6 Ways Social Media Can Help You with Your Reputation

6 Ways Social Media Can Help You with Your Reputation

The brand is a fancy way of saying reputation; it’s what people think about and feel when they encounter a familiar name; it’s what that name is known for and what people associate with that name.

In the digital world, it seems every brand’s reputation is being influenced by social media, whether or not they’re the ones posting.

The following will explore a few crucial ways social media can positively influence your reputation, along with some tips and ideas on how you can work with social media to bring about the results you want.

Position Yourself As An Expert

What is an expert? This is actually an incredibly pertinent question to be asking in this day and age because there’s so much information online, and not all of it is trustworthy. If your social media page doesn’t have a lot of likes, followers, engagement, or shares, you might not look like you know what you’re talking about.

Of course, there are a ton of hyper-intelligent people that don’t have solid social media followings. But, they often listen to less than the ones that do have a following. Being seen as knowledgeable in your field can really help you find more opportunities within your field. Yes, we can argue about whether this is right or wrong, but we can’t argue about whether or not it’s true.

The bottom line is people will consider you more of an expert if you have a stronger following on social media.

Humanizing Yourself

When you run a business, it’s easy to turn all the focus onto the product or service you offer to the world. This is, after all, the thing that you’re trying to sell, so you want as many potential buyers as possible to look at it. A decent social media presence can help show the humans behind the work.

And with the advent of ai and machine learning taking over, more and more people are looking for human connections when they choose products or services. Social media is a wonderful place to show your face and your employee’s faces (with their permission, of course). It’s a place to show behind the scenes what it’s like to create the things you create. People like to buy from humans.


If you have followers or subscribers on social media, you look more legitimate. Again, we can argue about whether or not that should be the case, but not whether or not it is. Followers are like little vouches.

All these people have found you interesting enough or useful enough to include you in their regular digital media consumption; the company iDigic offers instant delivery of Instagram likes, and they’ve found that the accounts they give likes to see increases in social proof influence organic interactions with their account.

Having people acknowledge you and your work tells other people that you’re legitimate or, at least, worth considering.

Building Trust

If you use your social media presence to share valuable and pertinent information that isn’t just about your specific products or services, you’re building trust.

Social media is a fantastic place to share things like links to academic articles sharing the recent science on a problem that your product solves.

It’s a great place to connect with other people in your field and has public, collaborative discussions that benefit both of your audiences (and cross-promote your work). It’s okay to repost things as long as you validate them beforehand and give the original creator credit.

Look for infographics your audience would benefit from. Consider memes that are relevant and cheery that your audience might like.

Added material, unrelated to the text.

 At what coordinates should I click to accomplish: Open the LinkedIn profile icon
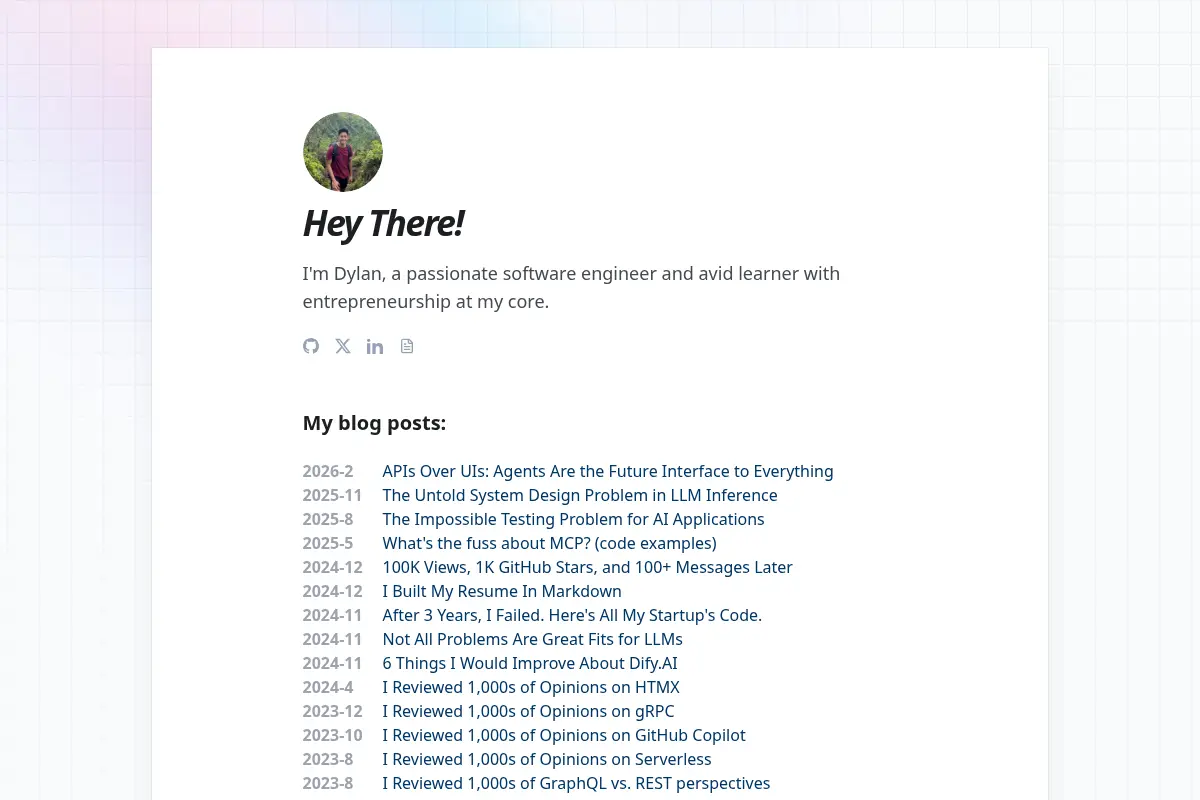tap(375, 346)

Reshare these when you find them and build trust.

Cultivating And Sharing Community

A brand can be like a fireplace or town hall; it can be the spot a family or community gathers to discuss what’s important to them, share their wins, and receive support during the darker times.

Social media can help foster this community, particularly if you engage in live events where you are interacting with your followers in real-time and where they can meet and interact with each other.

Communities get things done when they put their heads and hearts together, and this can mean wonderful things for your business, for members of your community, and for things outside the community; if there’s an emergency or problem that needs money quickly, an online community can often provide a ton of disaster relief funding or charitable donations.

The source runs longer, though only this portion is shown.